Reproduce the data below word for word.

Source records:
++++++++++
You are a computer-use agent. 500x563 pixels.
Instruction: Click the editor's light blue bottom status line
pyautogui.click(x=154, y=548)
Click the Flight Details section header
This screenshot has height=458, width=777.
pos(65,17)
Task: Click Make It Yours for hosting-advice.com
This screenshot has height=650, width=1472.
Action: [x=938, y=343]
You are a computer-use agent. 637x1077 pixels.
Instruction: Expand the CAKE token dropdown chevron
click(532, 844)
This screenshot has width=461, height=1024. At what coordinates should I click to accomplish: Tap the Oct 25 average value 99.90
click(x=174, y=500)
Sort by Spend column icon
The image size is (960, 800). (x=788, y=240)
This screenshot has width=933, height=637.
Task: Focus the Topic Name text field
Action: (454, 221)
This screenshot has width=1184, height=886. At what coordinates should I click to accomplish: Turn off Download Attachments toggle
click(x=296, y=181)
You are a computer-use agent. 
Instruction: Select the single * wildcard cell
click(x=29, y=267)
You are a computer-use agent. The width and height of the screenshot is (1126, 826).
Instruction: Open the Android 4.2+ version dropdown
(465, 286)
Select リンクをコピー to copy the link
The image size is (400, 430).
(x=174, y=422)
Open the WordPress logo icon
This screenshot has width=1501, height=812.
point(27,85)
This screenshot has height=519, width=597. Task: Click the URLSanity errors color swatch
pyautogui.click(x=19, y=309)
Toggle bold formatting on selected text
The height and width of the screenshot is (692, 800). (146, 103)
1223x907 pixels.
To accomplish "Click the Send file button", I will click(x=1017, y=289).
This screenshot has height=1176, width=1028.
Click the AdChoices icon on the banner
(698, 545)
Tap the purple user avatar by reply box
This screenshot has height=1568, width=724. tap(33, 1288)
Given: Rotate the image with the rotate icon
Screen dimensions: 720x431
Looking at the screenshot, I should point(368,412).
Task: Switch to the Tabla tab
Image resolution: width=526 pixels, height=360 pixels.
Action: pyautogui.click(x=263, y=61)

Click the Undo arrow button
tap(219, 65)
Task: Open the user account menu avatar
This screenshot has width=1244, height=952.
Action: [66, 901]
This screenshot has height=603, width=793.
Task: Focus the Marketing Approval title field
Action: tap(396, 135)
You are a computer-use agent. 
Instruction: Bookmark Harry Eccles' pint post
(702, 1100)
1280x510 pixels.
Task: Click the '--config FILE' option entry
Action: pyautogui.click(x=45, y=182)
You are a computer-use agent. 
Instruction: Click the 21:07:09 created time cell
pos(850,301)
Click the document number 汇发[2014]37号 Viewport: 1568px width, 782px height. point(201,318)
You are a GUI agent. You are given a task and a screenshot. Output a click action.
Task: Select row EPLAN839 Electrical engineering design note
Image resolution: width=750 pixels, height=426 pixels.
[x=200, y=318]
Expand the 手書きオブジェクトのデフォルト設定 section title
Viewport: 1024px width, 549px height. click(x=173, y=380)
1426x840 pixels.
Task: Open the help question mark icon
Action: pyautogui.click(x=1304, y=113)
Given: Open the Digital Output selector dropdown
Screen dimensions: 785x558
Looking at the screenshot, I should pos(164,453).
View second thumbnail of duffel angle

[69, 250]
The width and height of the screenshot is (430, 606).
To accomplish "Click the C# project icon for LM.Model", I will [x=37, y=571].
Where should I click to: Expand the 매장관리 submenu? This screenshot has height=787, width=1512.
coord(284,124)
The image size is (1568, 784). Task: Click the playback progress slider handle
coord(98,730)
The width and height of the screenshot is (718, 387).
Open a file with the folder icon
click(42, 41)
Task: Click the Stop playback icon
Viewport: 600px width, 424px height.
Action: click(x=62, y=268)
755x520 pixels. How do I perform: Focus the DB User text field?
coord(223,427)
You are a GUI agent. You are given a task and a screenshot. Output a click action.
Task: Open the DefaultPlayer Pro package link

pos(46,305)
++++++++++
» **RESPONSE AREA**:
You are a computer-use agent. 500x563 pixels.
Instruction: Click the editor's light blue bottom status line
pyautogui.click(x=154, y=548)
Click the Flight Details section header
This screenshot has height=458, width=777.
pos(65,17)
Task: Click Make It Yours for hosting-advice.com
This screenshot has height=650, width=1472.
Action: [x=938, y=343]
You are a computer-use agent. 637x1077 pixels.
Instruction: Expand the CAKE token dropdown chevron
click(532, 844)
This screenshot has width=461, height=1024. At what coordinates should I click to accomplish: Tap the Oct 25 average value 99.90
click(x=174, y=500)
Sort by Spend column icon
The image size is (960, 800). (x=788, y=240)
This screenshot has width=933, height=637.
Task: Focus the Topic Name text field
Action: (454, 221)
This screenshot has width=1184, height=886. At what coordinates should I click to accomplish: Turn off Download Attachments toggle
click(x=296, y=181)
You are a computer-use agent. 
Instruction: Select the single * wildcard cell
click(x=29, y=267)
You are a computer-use agent. The width and height of the screenshot is (1126, 826).
Instruction: Open the Android 4.2+ version dropdown
(465, 286)
Select リンクをコピー to copy the link
The image size is (400, 430).
(x=174, y=422)
Open the WordPress logo icon
This screenshot has width=1501, height=812.
point(27,85)
This screenshot has height=519, width=597. Task: Click the URLSanity errors color swatch
pyautogui.click(x=19, y=309)
Toggle bold formatting on selected text
The height and width of the screenshot is (692, 800). (146, 103)
1223x907 pixels.
To accomplish "Click the Send file button", I will click(x=1017, y=289).
This screenshot has height=1176, width=1028.
Click the AdChoices icon on the banner
(698, 545)
Tap the purple user avatar by reply box
This screenshot has height=1568, width=724. tap(33, 1288)
Given: Rotate the image with the rotate icon
Screen dimensions: 720x431
Looking at the screenshot, I should point(368,412).
Task: Switch to the Tabla tab
Image resolution: width=526 pixels, height=360 pixels.
Action: pyautogui.click(x=263, y=61)

Click the Undo arrow button
tap(219, 65)
Task: Open the user account menu avatar
This screenshot has width=1244, height=952.
Action: [66, 901]
This screenshot has height=603, width=793.
Task: Focus the Marketing Approval title field
Action: tap(396, 135)
You are a computer-use agent. 
Instruction: Bookmark Harry Eccles' pint post
(702, 1100)
1280x510 pixels.
Task: Click the '--config FILE' option entry
Action: pyautogui.click(x=45, y=182)
You are a computer-use agent. 
Instruction: Click the 21:07:09 created time cell
pos(850,301)
Click the document number 汇发[2014]37号 Viewport: 1568px width, 782px height. point(201,318)
You are a GUI agent. You are given a task and a screenshot. Output a click action.
Task: Select row EPLAN839 Electrical engineering design note
Image resolution: width=750 pixels, height=426 pixels.
[x=200, y=318]
Expand the 手書きオブジェクトのデフォルト設定 section title
Viewport: 1024px width, 549px height. click(x=173, y=380)
1426x840 pixels.
Task: Open the help question mark icon
Action: pyautogui.click(x=1304, y=113)
Given: Open the Digital Output selector dropdown
Screen dimensions: 785x558
Looking at the screenshot, I should pos(164,453).
View second thumbnail of duffel angle

[69, 250]
The width and height of the screenshot is (430, 606).
To accomplish "Click the C# project icon for LM.Model", I will [x=37, y=571].
Where should I click to: Expand the 매장관리 submenu? This screenshot has height=787, width=1512.
coord(284,124)
The image size is (1568, 784). Task: Click the playback progress slider handle
coord(98,730)
The width and height of the screenshot is (718, 387).
Open a file with the folder icon
click(42, 41)
Task: Click the Stop playback icon
Viewport: 600px width, 424px height.
Action: click(x=62, y=268)
755x520 pixels. How do I perform: Focus the DB User text field?
coord(223,427)
You are a GUI agent. You are given a task and a screenshot. Output a click action.
Task: Open the DefaultPlayer Pro package link

pos(46,305)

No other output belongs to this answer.